━━ Extracted material

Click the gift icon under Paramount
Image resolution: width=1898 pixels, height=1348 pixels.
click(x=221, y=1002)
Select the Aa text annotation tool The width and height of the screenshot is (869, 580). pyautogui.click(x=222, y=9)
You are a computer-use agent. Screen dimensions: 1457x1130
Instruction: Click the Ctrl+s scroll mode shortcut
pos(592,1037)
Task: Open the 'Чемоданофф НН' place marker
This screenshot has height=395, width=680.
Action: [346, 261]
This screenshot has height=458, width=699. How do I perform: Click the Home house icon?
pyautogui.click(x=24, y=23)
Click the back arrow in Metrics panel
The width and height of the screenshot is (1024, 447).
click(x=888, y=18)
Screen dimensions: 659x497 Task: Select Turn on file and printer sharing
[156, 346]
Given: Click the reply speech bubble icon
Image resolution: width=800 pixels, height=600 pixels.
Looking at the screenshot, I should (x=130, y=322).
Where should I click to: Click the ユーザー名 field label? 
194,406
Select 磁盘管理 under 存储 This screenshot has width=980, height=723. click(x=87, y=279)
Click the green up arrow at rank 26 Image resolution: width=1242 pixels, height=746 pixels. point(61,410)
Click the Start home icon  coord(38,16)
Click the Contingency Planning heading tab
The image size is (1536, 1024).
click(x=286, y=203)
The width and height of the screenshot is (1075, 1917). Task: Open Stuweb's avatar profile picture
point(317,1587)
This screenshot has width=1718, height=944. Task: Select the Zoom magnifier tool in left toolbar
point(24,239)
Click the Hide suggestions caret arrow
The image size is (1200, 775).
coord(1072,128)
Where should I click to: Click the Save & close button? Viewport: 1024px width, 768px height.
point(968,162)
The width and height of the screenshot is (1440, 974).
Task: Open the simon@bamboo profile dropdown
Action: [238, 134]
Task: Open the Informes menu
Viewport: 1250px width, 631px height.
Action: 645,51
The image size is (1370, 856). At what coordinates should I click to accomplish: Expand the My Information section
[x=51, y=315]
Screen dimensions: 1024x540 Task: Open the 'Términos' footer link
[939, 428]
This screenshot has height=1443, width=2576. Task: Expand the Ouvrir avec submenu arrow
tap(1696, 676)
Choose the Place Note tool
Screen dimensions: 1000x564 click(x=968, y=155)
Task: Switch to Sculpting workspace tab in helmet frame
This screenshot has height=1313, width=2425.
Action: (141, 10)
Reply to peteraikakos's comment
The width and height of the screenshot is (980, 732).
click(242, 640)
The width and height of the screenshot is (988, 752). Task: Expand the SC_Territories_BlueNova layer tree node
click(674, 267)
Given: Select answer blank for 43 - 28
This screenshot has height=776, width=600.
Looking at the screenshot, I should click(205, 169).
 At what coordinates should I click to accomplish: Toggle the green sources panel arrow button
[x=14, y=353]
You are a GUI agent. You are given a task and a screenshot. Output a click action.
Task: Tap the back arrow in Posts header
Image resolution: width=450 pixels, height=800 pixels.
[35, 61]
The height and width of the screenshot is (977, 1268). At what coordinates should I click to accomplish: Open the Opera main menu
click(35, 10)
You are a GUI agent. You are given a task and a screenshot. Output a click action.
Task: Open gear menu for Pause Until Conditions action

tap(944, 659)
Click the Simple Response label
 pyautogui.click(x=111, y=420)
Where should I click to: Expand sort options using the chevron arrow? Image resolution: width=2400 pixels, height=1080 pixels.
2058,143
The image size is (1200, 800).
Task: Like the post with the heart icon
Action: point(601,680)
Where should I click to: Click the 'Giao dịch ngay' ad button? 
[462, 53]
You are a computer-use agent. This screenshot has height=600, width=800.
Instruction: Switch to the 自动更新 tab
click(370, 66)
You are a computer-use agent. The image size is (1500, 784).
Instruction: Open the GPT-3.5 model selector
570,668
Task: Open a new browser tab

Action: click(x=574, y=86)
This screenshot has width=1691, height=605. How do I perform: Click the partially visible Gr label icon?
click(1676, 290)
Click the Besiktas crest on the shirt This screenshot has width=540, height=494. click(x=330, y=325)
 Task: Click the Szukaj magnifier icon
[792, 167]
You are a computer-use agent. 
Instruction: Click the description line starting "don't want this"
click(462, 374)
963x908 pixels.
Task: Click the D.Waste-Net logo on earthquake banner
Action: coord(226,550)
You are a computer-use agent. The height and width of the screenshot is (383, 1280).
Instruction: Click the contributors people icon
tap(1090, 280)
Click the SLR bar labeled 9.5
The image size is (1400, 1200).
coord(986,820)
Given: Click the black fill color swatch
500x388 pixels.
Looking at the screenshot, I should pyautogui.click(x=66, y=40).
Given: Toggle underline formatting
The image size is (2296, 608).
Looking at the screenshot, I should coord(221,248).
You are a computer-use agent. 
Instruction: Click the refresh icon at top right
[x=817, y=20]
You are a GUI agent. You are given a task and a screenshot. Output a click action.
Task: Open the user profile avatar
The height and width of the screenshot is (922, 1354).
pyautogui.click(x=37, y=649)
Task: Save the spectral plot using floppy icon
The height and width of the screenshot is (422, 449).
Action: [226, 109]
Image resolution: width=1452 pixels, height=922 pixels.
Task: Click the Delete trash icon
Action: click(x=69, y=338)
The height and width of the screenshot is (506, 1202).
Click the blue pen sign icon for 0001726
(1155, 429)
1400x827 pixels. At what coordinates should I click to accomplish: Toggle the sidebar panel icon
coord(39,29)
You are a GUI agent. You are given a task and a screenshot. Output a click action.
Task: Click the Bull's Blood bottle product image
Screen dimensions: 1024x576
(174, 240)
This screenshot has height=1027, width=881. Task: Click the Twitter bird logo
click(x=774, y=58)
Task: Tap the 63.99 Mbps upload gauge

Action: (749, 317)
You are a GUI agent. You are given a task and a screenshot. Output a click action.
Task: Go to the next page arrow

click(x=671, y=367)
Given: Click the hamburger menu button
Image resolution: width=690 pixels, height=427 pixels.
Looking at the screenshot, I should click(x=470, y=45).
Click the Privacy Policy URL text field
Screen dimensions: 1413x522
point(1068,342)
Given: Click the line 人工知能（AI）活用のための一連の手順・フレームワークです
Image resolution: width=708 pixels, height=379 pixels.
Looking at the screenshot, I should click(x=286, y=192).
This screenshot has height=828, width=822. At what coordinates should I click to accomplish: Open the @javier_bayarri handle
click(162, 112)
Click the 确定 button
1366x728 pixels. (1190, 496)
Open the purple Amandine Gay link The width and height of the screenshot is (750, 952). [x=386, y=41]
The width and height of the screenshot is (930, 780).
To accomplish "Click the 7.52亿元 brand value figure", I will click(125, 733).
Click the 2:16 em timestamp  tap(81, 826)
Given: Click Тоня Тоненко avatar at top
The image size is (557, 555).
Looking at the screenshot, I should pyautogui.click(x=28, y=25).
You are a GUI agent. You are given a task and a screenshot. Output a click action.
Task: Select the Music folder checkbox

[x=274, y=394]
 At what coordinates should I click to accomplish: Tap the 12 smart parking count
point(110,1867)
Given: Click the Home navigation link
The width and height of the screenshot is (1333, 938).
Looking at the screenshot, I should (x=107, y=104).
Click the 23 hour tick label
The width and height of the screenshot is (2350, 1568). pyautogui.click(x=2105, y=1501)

━━━━

Word for word, repeat every entry listed above.

Click the gift icon under Paramount
Image resolution: width=1898 pixels, height=1348 pixels.
click(x=221, y=1002)
Select the Aa text annotation tool The width and height of the screenshot is (869, 580). pyautogui.click(x=222, y=9)
You are a computer-use agent. Screen dimensions: 1457x1130
Instruction: Click the Ctrl+s scroll mode shortcut
pos(592,1037)
Task: Open the 'Чемоданофф НН' place marker
This screenshot has height=395, width=680.
Action: [346, 261]
This screenshot has height=458, width=699. How do I perform: Click the Home house icon?
pyautogui.click(x=24, y=23)
Click the back arrow in Metrics panel
The width and height of the screenshot is (1024, 447).
click(x=888, y=18)
Screen dimensions: 659x497 Task: Select Turn on file and printer sharing
[156, 346]
Given: Click the reply speech bubble icon
Image resolution: width=800 pixels, height=600 pixels.
Looking at the screenshot, I should (x=130, y=322).
Where should I click to: Click the ユーザー名 field label? 
194,406
Select 磁盘管理 under 存储 This screenshot has width=980, height=723. click(x=87, y=279)
Click the green up arrow at rank 26 Image resolution: width=1242 pixels, height=746 pixels. point(61,410)
Click the Start home icon  coord(38,16)
Click the Contingency Planning heading tab
The image size is (1536, 1024).
click(x=286, y=203)
The width and height of the screenshot is (1075, 1917). Task: Open Stuweb's avatar profile picture
point(317,1587)
This screenshot has width=1718, height=944. Task: Select the Zoom magnifier tool in left toolbar
point(24,239)
Click the Hide suggestions caret arrow
The image size is (1200, 775).
coord(1072,128)
Where should I click to: Click the Save & close button? Viewport: 1024px width, 768px height.
point(968,162)
The width and height of the screenshot is (1440, 974).
Task: Open the simon@bamboo profile dropdown
Action: [238, 134]
Task: Open the Informes menu
Viewport: 1250px width, 631px height.
Action: 645,51
The image size is (1370, 856). At what coordinates should I click to accomplish: Expand the My Information section
[x=51, y=315]
Screen dimensions: 1024x540 Task: Open the 'Términos' footer link
[939, 428]
This screenshot has height=1443, width=2576. Task: Expand the Ouvrir avec submenu arrow
tap(1696, 676)
Choose the Place Note tool
Screen dimensions: 1000x564 click(x=968, y=155)
Task: Switch to Sculpting workspace tab in helmet frame
This screenshot has height=1313, width=2425.
Action: (141, 10)
Reply to peteraikakos's comment
The width and height of the screenshot is (980, 732).
click(242, 640)
The width and height of the screenshot is (988, 752). Task: Expand the SC_Territories_BlueNova layer tree node
click(674, 267)
Given: Select answer blank for 43 - 28
This screenshot has height=776, width=600.
Looking at the screenshot, I should click(205, 169).
 At what coordinates should I click to accomplish: Toggle the green sources panel arrow button
[x=14, y=353]
You are a GUI agent. You are given a task and a screenshot. Output a click action.
Task: Tap the back arrow in Posts header
Image resolution: width=450 pixels, height=800 pixels.
[35, 61]
The height and width of the screenshot is (977, 1268). At what coordinates should I click to accomplish: Open the Opera main menu
click(35, 10)
You are a GUI agent. You are given a task and a screenshot. Output a click action.
Task: Open gear menu for Pause Until Conditions action

tap(944, 659)
Click the Simple Response label
 pyautogui.click(x=111, y=420)
Where should I click to: Expand sort options using the chevron arrow? Image resolution: width=2400 pixels, height=1080 pixels.
2058,143
The image size is (1200, 800).
Task: Like the post with the heart icon
Action: point(601,680)
Where should I click to: Click the 'Giao dịch ngay' ad button? 
[462, 53]
You are a computer-use agent. This screenshot has height=600, width=800.
Instruction: Switch to the 自动更新 tab
click(370, 66)
You are a computer-use agent. The image size is (1500, 784).
Instruction: Open the GPT-3.5 model selector
570,668
Task: Open a new browser tab

Action: click(x=574, y=86)
This screenshot has width=1691, height=605. How do I perform: Click the partially visible Gr label icon?
click(1676, 290)
Click the Besiktas crest on the shirt This screenshot has width=540, height=494. click(x=330, y=325)
 Task: Click the Szukaj magnifier icon
[792, 167]
You are a computer-use agent. 
Instruction: Click the description line starting "don't want this"
click(462, 374)
963x908 pixels.
Task: Click the D.Waste-Net logo on earthquake banner
Action: coord(226,550)
You are a computer-use agent. The height and width of the screenshot is (383, 1280).
Instruction: Click the contributors people icon
tap(1090, 280)
Click the SLR bar labeled 9.5
The image size is (1400, 1200).
coord(986,820)
Given: Click the black fill color swatch
500x388 pixels.
Looking at the screenshot, I should pyautogui.click(x=66, y=40).
Given: Toggle underline formatting
The image size is (2296, 608).
Looking at the screenshot, I should coord(221,248).
You are a computer-use agent. 
Instruction: Click the refresh icon at top right
[x=817, y=20]
You are a GUI agent. You are given a task and a screenshot. Output a click action.
Task: Open the user profile avatar
The height and width of the screenshot is (922, 1354).
pyautogui.click(x=37, y=649)
Task: Save the spectral plot using floppy icon
The height and width of the screenshot is (422, 449).
Action: [226, 109]
Image resolution: width=1452 pixels, height=922 pixels.
Task: Click the Delete trash icon
Action: click(x=69, y=338)
The height and width of the screenshot is (506, 1202).
Click the blue pen sign icon for 0001726
(1155, 429)
1400x827 pixels. At what coordinates should I click to accomplish: Toggle the sidebar panel icon
coord(39,29)
You are a GUI agent. You are given a task and a screenshot. Output a click action.
Task: Click the Bull's Blood bottle product image
Screen dimensions: 1024x576
(174, 240)
This screenshot has height=1027, width=881. Task: Click the Twitter bird logo
click(x=774, y=58)
Task: Tap the 63.99 Mbps upload gauge

Action: (749, 317)
You are a GUI agent. You are given a task and a screenshot. Output a click action.
Task: Go to the next page arrow

click(x=671, y=367)
Given: Click the hamburger menu button
Image resolution: width=690 pixels, height=427 pixels.
Looking at the screenshot, I should click(x=470, y=45).
Click the Privacy Policy URL text field
Screen dimensions: 1413x522
point(1068,342)
Given: Click the line 人工知能（AI）活用のための一連の手順・フレームワークです
Image resolution: width=708 pixels, height=379 pixels.
Looking at the screenshot, I should click(x=286, y=192).
This screenshot has height=828, width=822. At what coordinates should I click to accomplish: Open the @javier_bayarri handle
click(162, 112)
Click the 确定 button
1366x728 pixels. (1190, 496)
Open the purple Amandine Gay link The width and height of the screenshot is (750, 952). [x=386, y=41]
The width and height of the screenshot is (930, 780).
To accomplish "Click the 7.52亿元 brand value figure", I will click(125, 733).
Click the 2:16 em timestamp  tap(81, 826)
Given: Click Тоня Тоненко avatar at top
The image size is (557, 555).
Looking at the screenshot, I should pyautogui.click(x=28, y=25).
You are a GUI agent. You are given a task and a screenshot. Output a click action.
Task: Select the Music folder checkbox

[x=274, y=394]
 At what coordinates should I click to accomplish: Tap the 12 smart parking count
point(110,1867)
Given: Click the Home navigation link
The width and height of the screenshot is (1333, 938).
Looking at the screenshot, I should (x=107, y=104).
Click the 23 hour tick label
The width and height of the screenshot is (2350, 1568). pyautogui.click(x=2105, y=1501)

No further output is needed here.